[Word and element location data]
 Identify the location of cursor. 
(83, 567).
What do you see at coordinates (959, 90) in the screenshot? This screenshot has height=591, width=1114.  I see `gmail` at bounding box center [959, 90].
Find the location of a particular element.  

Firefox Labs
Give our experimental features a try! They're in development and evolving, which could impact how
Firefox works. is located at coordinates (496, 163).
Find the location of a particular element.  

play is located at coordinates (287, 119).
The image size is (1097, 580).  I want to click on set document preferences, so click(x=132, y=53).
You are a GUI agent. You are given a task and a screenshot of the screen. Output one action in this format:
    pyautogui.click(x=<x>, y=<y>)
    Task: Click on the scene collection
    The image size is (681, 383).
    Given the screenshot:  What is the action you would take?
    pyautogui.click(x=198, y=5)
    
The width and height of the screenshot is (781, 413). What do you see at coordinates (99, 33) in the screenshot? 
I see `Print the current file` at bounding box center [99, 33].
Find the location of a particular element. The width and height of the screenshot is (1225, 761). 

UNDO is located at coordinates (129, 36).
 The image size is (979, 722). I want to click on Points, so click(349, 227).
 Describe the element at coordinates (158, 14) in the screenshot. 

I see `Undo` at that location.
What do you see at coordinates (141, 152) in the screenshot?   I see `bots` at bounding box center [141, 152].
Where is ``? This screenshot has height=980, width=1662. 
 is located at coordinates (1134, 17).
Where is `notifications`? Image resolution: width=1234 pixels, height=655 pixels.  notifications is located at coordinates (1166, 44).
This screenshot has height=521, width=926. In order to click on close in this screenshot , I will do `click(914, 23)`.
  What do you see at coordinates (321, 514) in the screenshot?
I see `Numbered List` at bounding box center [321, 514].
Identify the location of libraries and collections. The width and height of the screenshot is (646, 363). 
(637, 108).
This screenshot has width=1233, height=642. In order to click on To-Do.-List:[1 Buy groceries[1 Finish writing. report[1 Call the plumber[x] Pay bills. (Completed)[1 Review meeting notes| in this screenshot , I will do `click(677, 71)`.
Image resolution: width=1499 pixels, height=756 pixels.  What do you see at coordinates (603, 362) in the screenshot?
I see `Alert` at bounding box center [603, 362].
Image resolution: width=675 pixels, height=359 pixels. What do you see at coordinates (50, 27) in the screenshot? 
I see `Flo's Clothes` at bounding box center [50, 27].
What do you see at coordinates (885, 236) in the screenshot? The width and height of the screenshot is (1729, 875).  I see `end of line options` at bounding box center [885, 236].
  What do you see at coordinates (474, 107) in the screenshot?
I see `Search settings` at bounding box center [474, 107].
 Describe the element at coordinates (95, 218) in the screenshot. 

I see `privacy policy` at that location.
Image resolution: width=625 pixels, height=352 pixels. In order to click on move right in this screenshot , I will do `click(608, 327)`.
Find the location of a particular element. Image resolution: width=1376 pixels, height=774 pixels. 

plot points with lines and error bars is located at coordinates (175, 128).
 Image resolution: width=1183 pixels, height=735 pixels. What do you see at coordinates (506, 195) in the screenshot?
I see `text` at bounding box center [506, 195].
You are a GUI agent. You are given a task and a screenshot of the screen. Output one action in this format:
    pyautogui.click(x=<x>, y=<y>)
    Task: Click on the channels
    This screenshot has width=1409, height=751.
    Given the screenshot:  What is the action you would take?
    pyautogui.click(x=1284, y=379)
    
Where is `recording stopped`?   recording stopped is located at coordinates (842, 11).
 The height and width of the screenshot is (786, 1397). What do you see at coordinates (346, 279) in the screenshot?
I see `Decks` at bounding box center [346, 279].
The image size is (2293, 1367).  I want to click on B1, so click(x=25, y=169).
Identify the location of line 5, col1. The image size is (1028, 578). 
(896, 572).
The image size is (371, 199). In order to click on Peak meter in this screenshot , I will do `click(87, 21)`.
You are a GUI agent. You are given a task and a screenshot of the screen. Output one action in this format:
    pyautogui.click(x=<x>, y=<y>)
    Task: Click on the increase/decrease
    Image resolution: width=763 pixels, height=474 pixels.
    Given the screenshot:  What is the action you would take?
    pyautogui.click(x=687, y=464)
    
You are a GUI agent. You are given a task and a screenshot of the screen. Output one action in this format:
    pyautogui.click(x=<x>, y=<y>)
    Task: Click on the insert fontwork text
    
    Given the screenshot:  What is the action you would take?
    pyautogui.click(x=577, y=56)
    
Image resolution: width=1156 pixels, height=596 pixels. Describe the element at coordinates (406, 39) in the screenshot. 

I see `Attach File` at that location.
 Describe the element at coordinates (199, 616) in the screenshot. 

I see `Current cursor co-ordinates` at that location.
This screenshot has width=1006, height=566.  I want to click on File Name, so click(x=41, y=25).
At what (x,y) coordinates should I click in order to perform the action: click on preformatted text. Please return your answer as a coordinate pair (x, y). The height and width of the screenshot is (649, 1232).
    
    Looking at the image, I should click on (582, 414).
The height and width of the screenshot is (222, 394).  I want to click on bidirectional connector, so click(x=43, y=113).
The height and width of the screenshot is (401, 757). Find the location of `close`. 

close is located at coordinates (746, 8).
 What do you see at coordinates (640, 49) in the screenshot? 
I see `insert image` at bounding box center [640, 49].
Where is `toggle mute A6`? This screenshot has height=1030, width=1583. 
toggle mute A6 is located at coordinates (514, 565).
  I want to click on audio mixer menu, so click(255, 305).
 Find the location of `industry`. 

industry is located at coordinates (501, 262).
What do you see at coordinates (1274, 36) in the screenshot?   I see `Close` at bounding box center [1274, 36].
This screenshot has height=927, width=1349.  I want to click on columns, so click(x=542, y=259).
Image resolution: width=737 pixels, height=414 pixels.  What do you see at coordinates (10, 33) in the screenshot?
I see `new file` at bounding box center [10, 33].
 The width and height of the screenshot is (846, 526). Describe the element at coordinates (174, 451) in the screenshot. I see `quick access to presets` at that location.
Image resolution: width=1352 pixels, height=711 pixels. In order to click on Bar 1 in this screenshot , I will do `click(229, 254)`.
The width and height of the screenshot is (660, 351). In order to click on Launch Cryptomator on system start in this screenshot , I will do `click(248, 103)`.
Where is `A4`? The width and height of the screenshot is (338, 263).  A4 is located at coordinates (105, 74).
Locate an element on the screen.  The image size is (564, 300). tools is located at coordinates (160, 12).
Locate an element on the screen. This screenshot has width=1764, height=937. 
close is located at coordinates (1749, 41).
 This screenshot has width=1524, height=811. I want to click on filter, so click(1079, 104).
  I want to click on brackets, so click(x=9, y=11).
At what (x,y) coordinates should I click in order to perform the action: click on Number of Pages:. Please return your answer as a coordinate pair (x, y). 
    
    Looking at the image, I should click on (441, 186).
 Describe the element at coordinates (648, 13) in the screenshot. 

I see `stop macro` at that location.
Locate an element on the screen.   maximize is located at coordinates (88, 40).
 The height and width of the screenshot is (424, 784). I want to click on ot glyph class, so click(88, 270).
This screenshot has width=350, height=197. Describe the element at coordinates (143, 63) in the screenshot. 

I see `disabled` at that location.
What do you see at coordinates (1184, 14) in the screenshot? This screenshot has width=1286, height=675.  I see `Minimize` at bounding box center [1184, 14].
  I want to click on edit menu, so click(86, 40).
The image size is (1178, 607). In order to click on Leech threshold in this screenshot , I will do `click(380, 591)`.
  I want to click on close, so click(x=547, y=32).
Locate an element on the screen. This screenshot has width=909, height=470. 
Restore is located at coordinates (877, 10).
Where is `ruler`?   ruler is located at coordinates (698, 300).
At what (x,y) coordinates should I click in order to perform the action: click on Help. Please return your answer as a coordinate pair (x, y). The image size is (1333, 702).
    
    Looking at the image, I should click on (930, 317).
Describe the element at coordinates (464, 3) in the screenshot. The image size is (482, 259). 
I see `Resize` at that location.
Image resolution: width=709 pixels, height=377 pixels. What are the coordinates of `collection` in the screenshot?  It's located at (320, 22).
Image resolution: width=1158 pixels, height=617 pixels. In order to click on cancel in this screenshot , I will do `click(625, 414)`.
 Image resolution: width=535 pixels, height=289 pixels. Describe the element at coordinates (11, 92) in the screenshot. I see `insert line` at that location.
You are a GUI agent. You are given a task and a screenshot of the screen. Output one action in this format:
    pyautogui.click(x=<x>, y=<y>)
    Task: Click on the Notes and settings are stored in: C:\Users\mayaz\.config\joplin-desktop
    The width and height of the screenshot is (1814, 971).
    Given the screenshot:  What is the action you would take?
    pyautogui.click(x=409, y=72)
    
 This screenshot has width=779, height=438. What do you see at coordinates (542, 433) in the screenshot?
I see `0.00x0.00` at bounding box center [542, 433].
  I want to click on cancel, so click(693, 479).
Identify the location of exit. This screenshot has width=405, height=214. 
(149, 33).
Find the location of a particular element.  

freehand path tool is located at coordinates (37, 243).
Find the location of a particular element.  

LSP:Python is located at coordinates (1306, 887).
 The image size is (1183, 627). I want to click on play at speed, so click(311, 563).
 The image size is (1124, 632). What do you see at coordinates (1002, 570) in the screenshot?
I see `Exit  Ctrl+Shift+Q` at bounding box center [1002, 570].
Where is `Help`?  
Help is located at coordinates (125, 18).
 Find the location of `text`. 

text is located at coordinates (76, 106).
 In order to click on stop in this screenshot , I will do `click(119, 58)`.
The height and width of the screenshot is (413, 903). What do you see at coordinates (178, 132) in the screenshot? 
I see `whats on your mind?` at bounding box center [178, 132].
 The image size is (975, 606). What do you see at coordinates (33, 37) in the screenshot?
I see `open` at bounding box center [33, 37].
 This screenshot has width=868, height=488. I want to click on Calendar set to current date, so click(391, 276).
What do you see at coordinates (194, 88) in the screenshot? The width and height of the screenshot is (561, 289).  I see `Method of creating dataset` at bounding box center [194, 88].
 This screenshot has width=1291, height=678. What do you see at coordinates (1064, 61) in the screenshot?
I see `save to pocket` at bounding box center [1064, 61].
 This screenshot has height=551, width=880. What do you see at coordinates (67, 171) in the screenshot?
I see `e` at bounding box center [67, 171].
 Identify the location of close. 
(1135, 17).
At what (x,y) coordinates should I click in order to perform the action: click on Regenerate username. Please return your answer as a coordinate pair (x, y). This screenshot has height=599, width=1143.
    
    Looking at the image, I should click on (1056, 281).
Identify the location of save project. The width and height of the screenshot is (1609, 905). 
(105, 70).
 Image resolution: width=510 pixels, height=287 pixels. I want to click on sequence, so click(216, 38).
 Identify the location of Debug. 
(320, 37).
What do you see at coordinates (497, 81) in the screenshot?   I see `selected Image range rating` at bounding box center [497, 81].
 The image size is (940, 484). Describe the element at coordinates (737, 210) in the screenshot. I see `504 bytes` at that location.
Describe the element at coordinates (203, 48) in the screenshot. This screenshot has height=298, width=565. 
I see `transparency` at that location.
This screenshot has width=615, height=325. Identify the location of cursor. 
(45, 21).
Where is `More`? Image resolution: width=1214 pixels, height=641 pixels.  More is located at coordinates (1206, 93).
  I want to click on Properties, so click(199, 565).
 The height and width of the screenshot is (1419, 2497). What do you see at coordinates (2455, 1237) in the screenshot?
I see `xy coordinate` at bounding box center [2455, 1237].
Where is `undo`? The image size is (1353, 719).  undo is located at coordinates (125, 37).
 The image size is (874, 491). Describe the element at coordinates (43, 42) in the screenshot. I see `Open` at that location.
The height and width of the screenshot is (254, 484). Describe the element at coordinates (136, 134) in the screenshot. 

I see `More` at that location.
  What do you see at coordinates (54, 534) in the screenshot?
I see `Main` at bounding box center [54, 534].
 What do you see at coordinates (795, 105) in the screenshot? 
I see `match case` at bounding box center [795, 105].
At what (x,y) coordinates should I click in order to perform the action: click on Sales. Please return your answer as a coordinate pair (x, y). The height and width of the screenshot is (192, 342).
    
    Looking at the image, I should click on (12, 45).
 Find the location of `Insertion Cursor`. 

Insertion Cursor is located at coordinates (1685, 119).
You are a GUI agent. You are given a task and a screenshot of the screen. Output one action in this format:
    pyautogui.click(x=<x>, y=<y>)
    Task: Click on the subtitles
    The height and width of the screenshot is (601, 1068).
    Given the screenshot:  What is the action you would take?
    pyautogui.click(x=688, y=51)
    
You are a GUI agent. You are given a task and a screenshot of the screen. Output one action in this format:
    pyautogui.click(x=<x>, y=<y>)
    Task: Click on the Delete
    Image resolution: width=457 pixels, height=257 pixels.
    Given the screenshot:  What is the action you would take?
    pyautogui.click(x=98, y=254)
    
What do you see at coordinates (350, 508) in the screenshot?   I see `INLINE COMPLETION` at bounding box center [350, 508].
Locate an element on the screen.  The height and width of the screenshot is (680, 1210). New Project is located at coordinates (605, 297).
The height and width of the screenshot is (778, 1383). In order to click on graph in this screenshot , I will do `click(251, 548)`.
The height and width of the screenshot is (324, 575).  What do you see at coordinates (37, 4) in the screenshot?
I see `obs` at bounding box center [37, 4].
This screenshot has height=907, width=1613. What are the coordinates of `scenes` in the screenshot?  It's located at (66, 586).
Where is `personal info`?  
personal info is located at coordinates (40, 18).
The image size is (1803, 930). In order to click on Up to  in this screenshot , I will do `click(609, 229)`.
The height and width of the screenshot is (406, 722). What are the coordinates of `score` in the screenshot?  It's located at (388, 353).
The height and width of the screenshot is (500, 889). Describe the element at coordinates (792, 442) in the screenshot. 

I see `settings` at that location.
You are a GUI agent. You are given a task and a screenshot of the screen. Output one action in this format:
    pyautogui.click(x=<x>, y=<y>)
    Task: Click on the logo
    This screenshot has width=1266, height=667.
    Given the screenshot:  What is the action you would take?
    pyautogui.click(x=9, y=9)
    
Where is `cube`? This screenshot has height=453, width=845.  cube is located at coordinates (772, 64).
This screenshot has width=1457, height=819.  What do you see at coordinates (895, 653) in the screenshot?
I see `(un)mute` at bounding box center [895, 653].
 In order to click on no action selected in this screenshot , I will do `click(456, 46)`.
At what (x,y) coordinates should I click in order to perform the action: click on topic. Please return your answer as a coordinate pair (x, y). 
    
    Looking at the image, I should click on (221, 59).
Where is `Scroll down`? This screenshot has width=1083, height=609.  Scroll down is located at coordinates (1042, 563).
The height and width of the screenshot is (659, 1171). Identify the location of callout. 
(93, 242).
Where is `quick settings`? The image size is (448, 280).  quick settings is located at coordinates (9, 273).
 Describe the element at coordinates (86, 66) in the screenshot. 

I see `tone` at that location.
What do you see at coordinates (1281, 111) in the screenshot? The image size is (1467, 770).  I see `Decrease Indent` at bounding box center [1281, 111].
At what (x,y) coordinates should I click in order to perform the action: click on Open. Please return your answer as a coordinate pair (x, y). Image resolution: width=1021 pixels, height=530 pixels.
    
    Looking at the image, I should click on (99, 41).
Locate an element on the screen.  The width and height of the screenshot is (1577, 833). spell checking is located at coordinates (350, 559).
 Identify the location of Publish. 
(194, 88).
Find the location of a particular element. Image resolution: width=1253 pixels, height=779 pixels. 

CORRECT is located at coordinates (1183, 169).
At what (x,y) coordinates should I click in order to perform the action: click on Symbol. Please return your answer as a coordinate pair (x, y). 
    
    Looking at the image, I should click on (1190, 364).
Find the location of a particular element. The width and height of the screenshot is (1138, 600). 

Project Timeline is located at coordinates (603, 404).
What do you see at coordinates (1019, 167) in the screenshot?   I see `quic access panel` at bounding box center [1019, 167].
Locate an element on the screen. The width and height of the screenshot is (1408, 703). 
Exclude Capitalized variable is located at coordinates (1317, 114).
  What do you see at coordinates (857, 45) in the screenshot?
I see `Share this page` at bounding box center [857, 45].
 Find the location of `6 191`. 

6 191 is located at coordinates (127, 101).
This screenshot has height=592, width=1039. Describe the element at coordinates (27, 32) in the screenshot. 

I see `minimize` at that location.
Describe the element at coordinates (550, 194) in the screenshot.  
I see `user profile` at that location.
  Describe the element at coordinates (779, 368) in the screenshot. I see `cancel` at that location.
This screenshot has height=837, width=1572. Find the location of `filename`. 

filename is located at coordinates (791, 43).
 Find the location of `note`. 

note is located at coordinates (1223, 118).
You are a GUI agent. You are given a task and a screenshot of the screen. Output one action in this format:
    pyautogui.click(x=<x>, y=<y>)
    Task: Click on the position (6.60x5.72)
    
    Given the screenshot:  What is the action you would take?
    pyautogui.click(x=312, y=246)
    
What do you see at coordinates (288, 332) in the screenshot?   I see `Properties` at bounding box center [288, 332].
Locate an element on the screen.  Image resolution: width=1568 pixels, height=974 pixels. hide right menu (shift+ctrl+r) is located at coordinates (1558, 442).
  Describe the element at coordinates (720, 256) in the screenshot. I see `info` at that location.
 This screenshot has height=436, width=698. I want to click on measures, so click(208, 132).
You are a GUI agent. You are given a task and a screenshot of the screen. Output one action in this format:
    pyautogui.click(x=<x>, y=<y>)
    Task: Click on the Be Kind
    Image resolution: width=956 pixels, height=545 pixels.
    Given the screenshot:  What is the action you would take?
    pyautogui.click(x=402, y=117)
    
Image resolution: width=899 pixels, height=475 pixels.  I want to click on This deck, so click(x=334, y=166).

WHAT THIS TASK INVOLVES:
Copy out the rows above, beginning with the line containing "coordinates (1206, 93)." and continuing through the line containing "The image size is (874, 491).", both included.

EXPECTED OUTPUT:
Where is `More`? Image resolution: width=1214 pixels, height=641 pixels.  More is located at coordinates (1206, 93).
  I want to click on Properties, so click(199, 565).
 The height and width of the screenshot is (1419, 2497). What do you see at coordinates (2455, 1237) in the screenshot?
I see `xy coordinate` at bounding box center [2455, 1237].
Where is `undo`? The image size is (1353, 719).  undo is located at coordinates (125, 37).
 The image size is (874, 491). Describe the element at coordinates (43, 42) in the screenshot. I see `Open` at that location.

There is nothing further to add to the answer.